Tuesday, June 15, 2010

Obama's prime-time address on his oil spill strategy

We'll be able to watch it here live, starting at 8 p.m. Eastern. (Thanks to the White House for the "blogger-friendly" embed code.)



Here's the text.

President Obama said:

The families I met with last week who lost their loved ones in the explosion -- these families deserve to know why. And so I've established a National Commission to understand the causes of this disaster and offer recommendations on what additional safety and environmental standards we need to put in place. Already, I've issued a six-month moratorium on deepwater drilling. I know this creates difficulty for the people who work on these rigs, but for the sake of their safety, and for the sake of the entire region, we need to know the facts before we allow deepwater drilling to continue. And while I urge the Commission to complete its work as quickly as possible, I expect them to do that work thoroughly and impartially.
Jason (the commenter) says on Twitter:
Obama sure does like starting commissions. His campaign slogan should have been "hope, change, and commissions (mainly commissions)".
Amba says:
I got to clean up sh*t while listening to the president's speech; that seems appropriate on so many levels.
Jason responds:
You should set up a commission to figure out how it happened, another to advise you how to do it, and a third to make sure it never happens again.
RELATED: "Give Obama a Break: Presidents Don't Have Magic Powers That Clean up Oil Spills."

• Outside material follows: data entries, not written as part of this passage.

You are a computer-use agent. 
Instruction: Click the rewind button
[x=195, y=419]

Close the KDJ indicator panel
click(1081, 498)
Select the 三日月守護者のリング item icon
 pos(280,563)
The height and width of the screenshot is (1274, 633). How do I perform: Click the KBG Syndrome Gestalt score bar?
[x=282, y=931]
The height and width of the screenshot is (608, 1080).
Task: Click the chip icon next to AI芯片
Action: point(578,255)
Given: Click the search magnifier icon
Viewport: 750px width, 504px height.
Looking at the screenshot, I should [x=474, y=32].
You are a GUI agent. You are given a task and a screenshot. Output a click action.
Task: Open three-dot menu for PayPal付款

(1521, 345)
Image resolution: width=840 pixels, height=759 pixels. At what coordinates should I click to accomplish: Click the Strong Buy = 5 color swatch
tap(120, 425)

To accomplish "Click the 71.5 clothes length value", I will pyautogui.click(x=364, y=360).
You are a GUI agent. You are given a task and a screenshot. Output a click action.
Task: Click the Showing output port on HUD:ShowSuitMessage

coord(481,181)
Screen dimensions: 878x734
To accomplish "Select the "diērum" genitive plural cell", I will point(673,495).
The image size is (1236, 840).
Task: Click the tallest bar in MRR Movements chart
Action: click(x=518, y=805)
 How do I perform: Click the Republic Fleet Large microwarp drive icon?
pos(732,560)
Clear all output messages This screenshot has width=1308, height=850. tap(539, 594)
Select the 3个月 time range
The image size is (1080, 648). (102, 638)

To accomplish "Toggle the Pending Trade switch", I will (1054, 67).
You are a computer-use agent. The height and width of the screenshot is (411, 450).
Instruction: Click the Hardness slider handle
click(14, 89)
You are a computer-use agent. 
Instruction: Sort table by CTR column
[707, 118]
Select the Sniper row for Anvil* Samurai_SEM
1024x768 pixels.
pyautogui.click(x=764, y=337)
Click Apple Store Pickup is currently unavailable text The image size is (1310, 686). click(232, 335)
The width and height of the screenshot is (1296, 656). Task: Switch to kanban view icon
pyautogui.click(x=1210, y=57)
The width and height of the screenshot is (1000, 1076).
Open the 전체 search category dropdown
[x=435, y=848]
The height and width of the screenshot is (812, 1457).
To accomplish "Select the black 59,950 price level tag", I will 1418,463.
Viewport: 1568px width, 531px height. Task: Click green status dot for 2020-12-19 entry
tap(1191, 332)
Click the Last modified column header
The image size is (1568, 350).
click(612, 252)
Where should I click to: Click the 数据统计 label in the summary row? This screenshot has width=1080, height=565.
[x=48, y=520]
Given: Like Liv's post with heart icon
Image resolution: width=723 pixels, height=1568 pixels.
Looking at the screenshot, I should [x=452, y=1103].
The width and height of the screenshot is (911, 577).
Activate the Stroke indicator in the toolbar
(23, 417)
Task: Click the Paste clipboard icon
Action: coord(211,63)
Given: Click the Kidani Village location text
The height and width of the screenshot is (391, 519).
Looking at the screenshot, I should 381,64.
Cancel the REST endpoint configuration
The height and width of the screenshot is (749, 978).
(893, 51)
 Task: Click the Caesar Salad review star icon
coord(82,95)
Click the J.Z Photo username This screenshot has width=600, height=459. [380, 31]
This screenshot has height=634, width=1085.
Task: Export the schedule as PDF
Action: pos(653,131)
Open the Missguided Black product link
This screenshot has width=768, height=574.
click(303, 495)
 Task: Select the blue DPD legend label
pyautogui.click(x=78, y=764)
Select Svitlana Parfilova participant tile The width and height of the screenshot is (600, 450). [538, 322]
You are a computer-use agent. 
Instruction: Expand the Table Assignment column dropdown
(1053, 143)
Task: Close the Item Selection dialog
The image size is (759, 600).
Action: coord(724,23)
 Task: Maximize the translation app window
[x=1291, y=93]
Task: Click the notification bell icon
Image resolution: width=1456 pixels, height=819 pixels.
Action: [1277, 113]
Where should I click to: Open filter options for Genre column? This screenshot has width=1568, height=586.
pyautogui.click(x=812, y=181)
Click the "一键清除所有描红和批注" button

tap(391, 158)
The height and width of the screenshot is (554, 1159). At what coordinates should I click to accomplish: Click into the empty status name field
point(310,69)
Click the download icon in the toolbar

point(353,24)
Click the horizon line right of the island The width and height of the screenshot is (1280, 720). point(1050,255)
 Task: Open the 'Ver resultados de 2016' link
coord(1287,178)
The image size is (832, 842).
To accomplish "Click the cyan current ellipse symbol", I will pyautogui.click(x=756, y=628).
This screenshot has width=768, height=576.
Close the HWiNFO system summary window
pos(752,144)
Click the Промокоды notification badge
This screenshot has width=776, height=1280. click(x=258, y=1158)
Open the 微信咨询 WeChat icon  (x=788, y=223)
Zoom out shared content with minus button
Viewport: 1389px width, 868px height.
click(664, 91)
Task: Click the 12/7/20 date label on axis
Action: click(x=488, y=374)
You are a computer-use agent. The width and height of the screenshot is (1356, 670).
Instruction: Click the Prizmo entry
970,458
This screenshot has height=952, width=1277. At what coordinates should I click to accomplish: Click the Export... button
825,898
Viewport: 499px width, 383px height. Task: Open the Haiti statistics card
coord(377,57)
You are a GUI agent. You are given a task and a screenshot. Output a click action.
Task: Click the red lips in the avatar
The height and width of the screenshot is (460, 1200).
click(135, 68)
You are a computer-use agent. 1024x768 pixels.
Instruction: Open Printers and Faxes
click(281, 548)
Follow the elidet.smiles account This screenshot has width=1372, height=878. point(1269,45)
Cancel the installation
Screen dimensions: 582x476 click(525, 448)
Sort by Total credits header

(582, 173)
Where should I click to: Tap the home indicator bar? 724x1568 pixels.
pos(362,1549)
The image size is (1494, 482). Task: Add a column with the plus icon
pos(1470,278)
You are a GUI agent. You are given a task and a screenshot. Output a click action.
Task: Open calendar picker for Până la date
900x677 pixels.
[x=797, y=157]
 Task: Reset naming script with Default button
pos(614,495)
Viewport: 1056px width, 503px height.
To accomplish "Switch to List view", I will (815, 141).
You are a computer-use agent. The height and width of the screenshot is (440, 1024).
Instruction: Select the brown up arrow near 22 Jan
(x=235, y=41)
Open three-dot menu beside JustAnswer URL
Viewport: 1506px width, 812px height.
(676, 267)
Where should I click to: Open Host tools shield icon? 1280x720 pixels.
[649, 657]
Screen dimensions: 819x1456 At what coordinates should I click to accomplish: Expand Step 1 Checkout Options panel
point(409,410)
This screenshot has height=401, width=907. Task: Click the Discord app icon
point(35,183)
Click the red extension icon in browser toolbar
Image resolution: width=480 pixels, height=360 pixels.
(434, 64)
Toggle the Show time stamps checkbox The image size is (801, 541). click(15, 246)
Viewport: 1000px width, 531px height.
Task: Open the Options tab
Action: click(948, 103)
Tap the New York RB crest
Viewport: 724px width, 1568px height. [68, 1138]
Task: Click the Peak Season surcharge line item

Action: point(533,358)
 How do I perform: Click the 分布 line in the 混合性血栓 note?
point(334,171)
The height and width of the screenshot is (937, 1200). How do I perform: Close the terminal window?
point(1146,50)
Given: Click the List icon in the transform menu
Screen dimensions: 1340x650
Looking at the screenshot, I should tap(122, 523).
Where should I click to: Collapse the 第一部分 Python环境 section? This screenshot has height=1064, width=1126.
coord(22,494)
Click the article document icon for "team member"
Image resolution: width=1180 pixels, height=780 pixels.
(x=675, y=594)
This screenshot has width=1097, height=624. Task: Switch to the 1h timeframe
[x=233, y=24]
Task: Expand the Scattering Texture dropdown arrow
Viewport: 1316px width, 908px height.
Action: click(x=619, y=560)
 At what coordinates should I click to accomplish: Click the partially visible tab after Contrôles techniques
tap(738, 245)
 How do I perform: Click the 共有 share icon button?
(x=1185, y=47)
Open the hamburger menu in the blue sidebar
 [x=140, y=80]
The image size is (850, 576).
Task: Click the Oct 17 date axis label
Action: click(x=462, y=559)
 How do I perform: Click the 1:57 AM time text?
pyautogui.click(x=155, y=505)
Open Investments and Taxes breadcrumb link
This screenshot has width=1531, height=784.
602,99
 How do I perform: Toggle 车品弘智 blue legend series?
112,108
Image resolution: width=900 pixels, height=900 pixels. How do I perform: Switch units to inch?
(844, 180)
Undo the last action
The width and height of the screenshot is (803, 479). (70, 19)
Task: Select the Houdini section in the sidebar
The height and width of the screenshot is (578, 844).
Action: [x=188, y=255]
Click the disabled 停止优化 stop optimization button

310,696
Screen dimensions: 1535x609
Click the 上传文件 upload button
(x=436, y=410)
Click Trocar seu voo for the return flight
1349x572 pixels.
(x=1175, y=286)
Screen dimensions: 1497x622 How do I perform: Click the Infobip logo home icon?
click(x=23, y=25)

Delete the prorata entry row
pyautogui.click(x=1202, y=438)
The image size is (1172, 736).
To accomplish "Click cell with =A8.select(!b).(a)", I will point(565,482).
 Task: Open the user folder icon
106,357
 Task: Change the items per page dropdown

UPDATE: The New York Times has a run-down of commentators on Obama's address, which concludes with a long quote from my mom, Ann Althouse. She says, channeling the president:
We need to "jump start" the "clean energy" future. There's "the potential" to create "millions of jobs" but "only" if we "act together." We need to do something big at the national level to make this happen. Some people say we can't afford this, but he's saying we can't afford not to do it. He's vague about what this will be. The only thing he won't accept is doing nothing. He won't accept the "paltry limits of conventional wisdom." So even though we don't "precisely know" what we need to do, we will do it. Like we did in WWII and in going to the moon. We'll do something. And it will have to be big, but we don't know what it is. Then he drops from that scarily high level of abstraction and the unknown to... shrimpers. Something about shrimp people. We must think BIG and... shrimpy.